Alice Teichova (née Schwarz; 19 September 1920 – 12 March 2015) was an Austrian-born British economist and economic historian. She was considered one of the leading economic historians of modern Central Europe. Her publications included a landmark survey of the international business relations of Czechoslovakia, An Economic Background to Munich, published in 1974. She co-authored her most recent work, Nation, State and the Economy in History (2003), with the Austrian economist historian, Herbert Matis.

Teichova was born into a Jewish family in Vienna on 19 September 1920 to Arthur Schwarz, a watchmaker, and Gisela (née Leist). She was raised in a single room residence in the Floridsdorf district of Vienna, where her father owned a watch shop. The family fled Austria in the late 1930s following the rise of the Nazis and the Anschluss in 1938. Alice, who had obtained a job as a maid in Kingston-upon-Thames, Surrey, England, was the first to flee the country. The rest of the family later joined her in the United Kingdom.
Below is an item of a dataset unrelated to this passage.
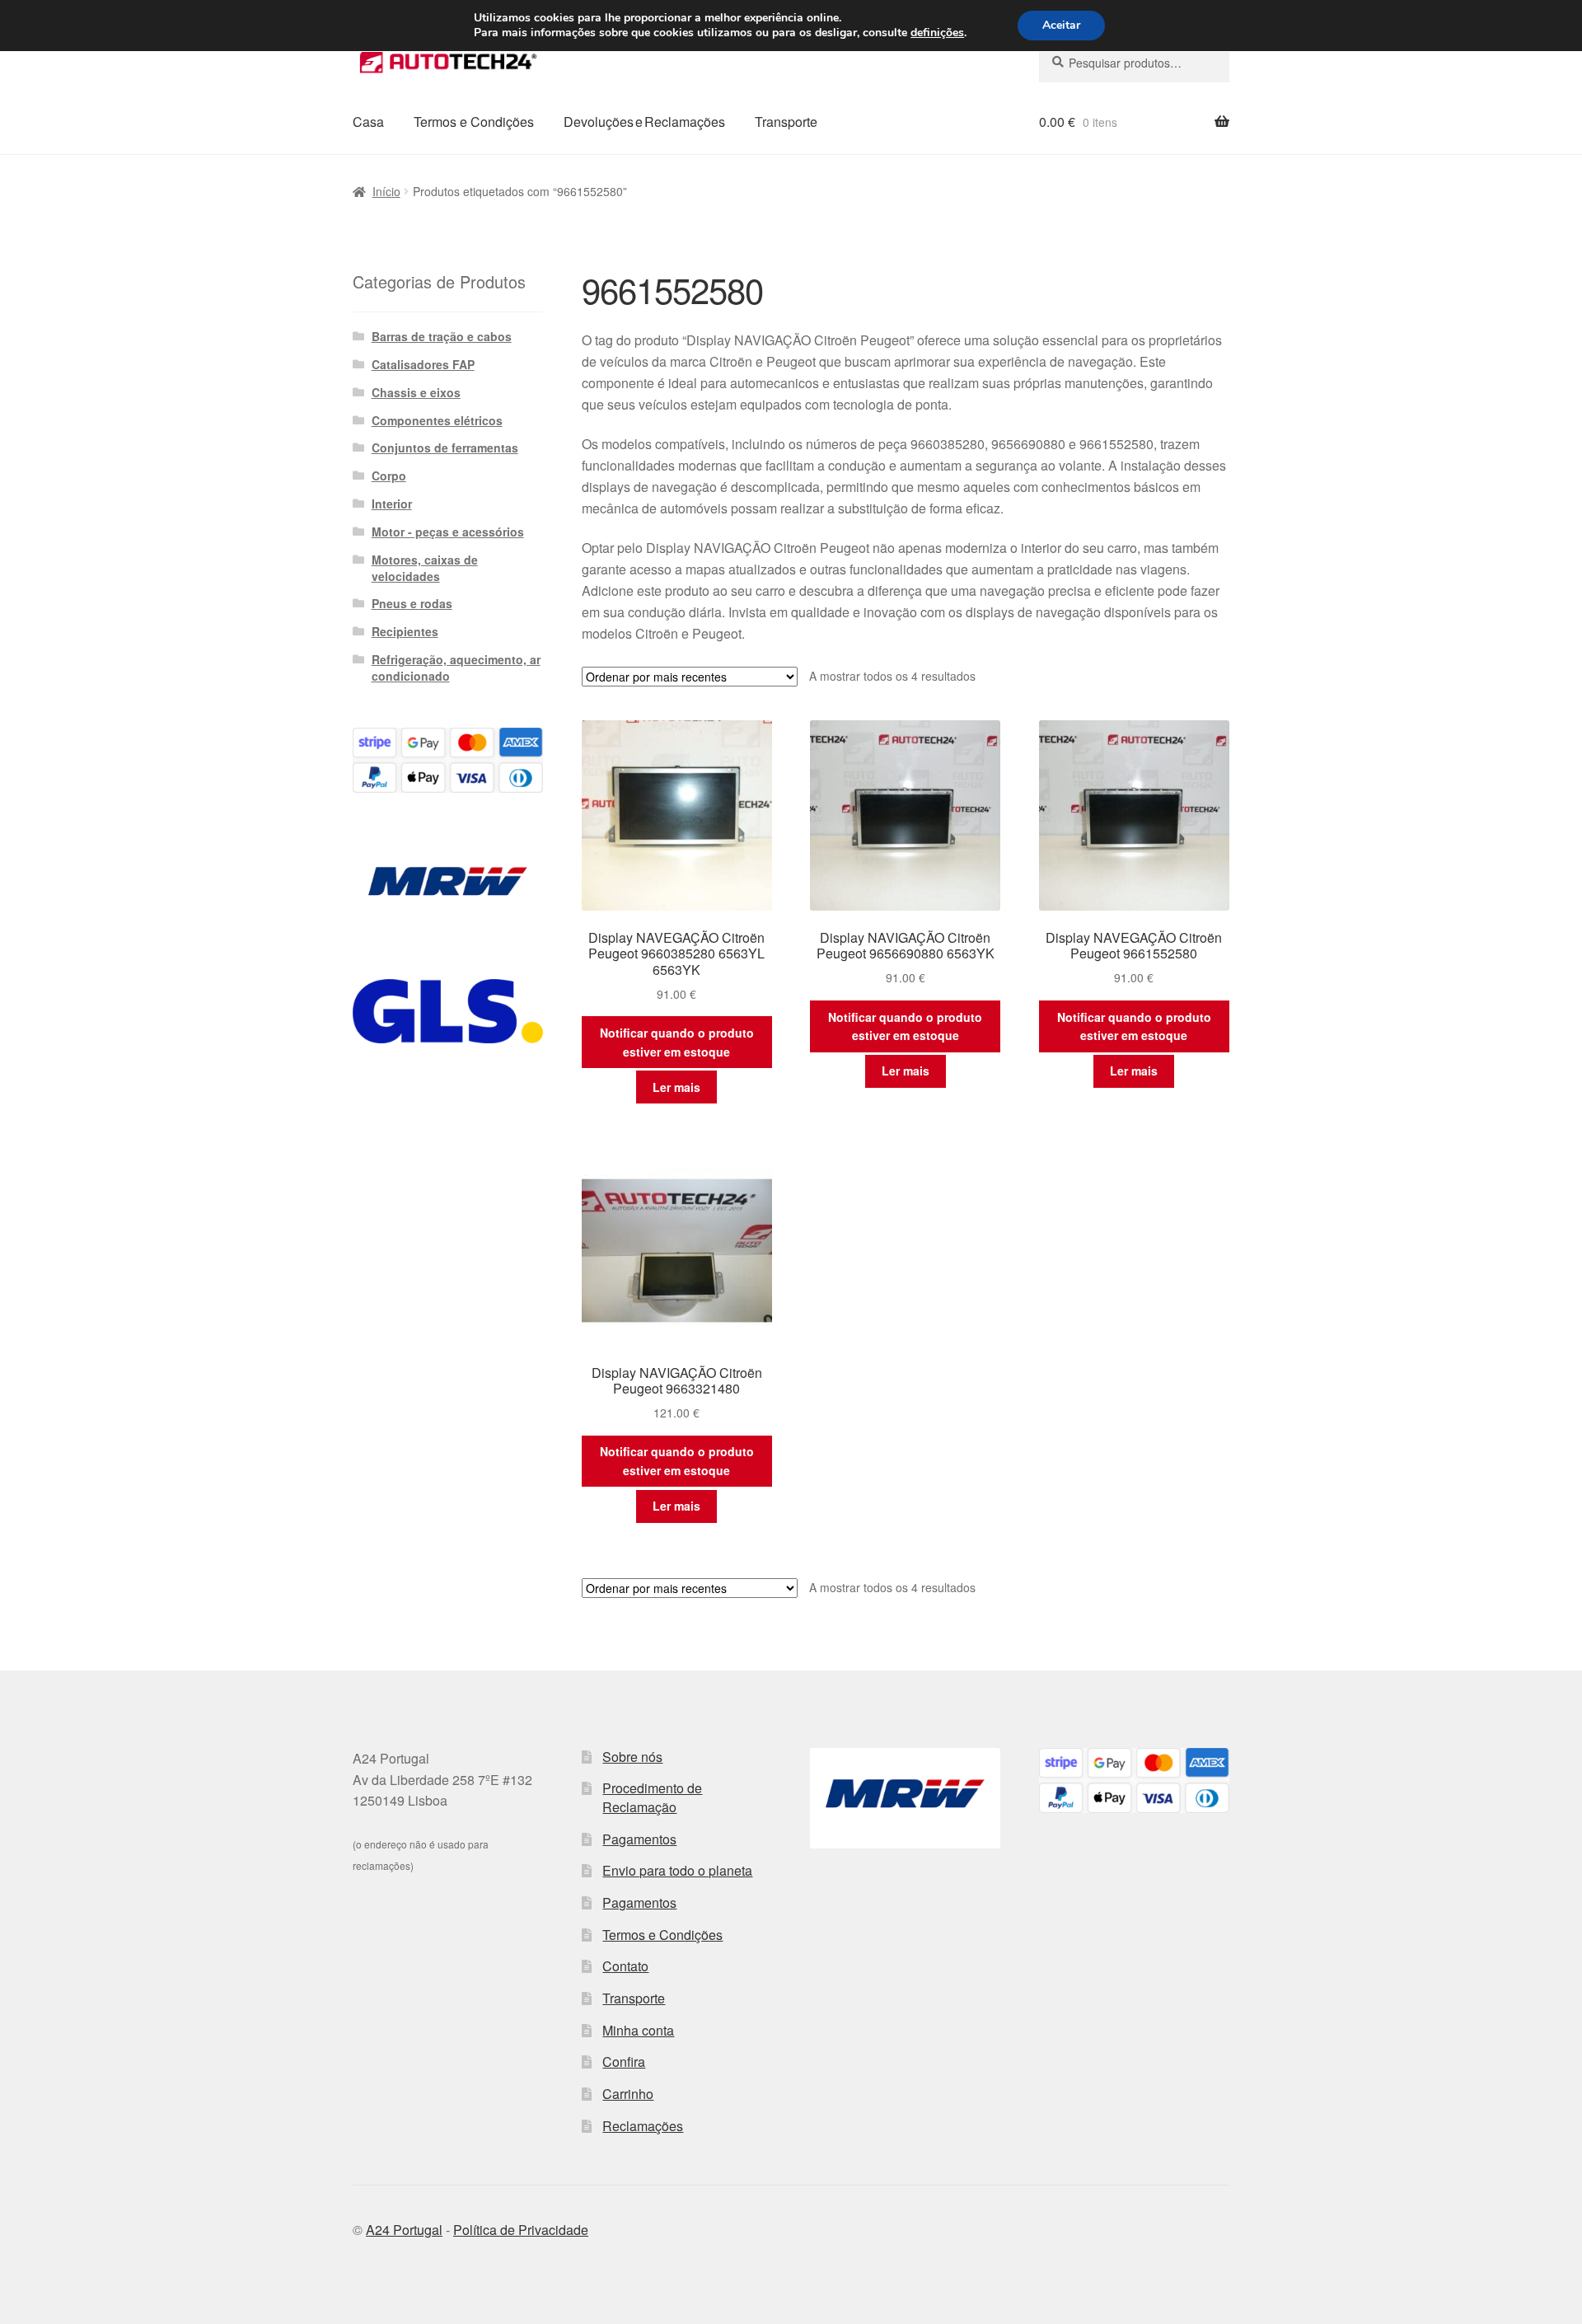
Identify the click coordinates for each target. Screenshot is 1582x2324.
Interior (392, 503)
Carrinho (627, 2093)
She met her husband, Mikulás Teich, who became a leading Slovak historian, at a refugee club in the UK in 1940.

Teichova became the first female professor at the University of East Anglia. In 1985, Teichova received an honorary doctorate from Uppsala University, Sweden. In the Spring of 1990, she held a Resident Fellowship at the Swedish Collegium for Advanced Study in Uppsala.

Alice Teichova died on 12 March 2015, at the age of 94.